Buddha Day ∼ Buddha Jayanti ∼ Buddha Purnima ∼ Vesākha ∼ Vaiśākha ∼ Wesak
Worshipping the birth, the enlightenment, and the death of the father and founder of Buddhism
Vesak is probably the most important festival in the Buddhist world since it celebrates the birth, the enlightenment, and the death of the Buddha Siddhartha Gautama, the father and major teacher of Buddhism. Vesak is not only a movable celebration that based on the lunisolar movements changes dates through the years but it is also observed in different periods among the Buddhist communities and cultures of Southeast Asia. Thus, depending on the followed calendar, the holiday is observed between the end of April and the beginning of June.
The life of Buddha
Lord Buddha who is the epicenter of worshiping during Vesak was born in 563 BC in Nepal and his original name was Siddhartha Gautama. Being the son of an Indian King he grew up in a palace sheltered from the sad and evils parts of life. At the age of 29, he decided to leave the life of comfort and wandered around India for 6 years dedicating his life to finding a way to end human suffering. A series of realizations about life came to him through his interaction with humans and nature as well as via the practice of meditating. One day, at the age of 35 and when he was meditating under a Bodhi tree Siddharta Gautama experienced nirvana (enlightenment) and became a Buddha. From that day and until his death at 80 years old, Buddha shared his insights through his teaching (Dharmas) that became the fundamentals of Buddhism. According to the tradition, the birth, the enlightenment and the death of Buddha occurred on the date when Vesak is celebrated.
Rituals during Vesak
There is a great variation on the followed rituals during Vesak among Buddhists from different countries and cultural backgrounds. Families are cleaning and decorating their homes with lanterns and flowers. The faithful take part in processions and visit local temples bringing food, candles, incense, and flowers as offerings to the monks. Meditating, praying and chanting are common worshipping practices, while special ceremonies like “Bathing the Buddha” (pouring water over a Buddha statue) and “three steps on bow” (walking and bowing at the perimeter of a temple) are taking place in numerous Buddhist temples in the Asia-Pacific region.
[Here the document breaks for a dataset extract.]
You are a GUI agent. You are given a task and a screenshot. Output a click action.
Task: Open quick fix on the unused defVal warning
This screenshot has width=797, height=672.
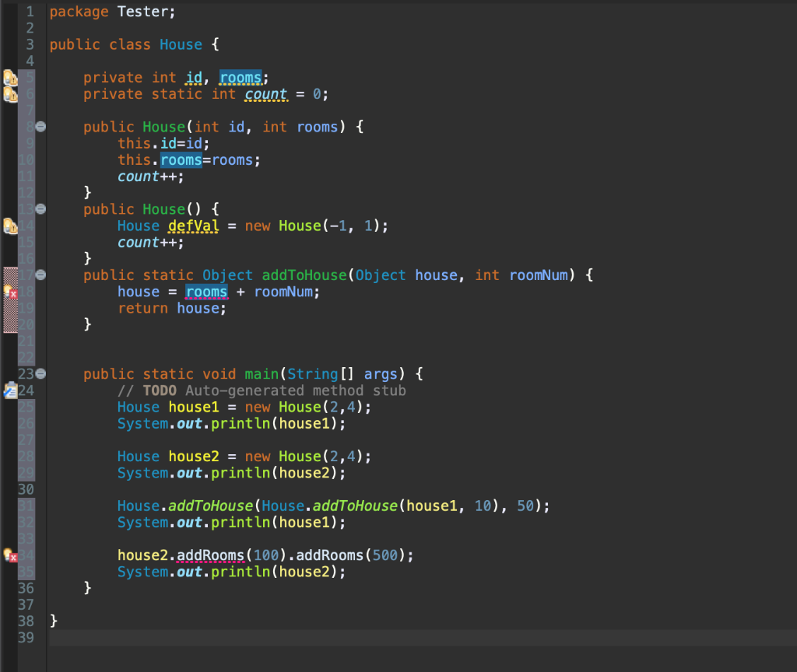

Visiting a Buddhist temple in Nepal, Bangladesh, and India during Vesak offers the unique opportunity to experience some identical rites of the Buddhist traditions. There, the holiday falls on the full moon of the ancient lunisolar month Vesakha (May) and attracts many worshipers and visitors from all over the world. Major Vesak celebrations are also taking place in many Asian countries like Sri Lanka, Singapore, Laos, Vietnam, Indonesia, Malaysia, South Korea, China, and Japan.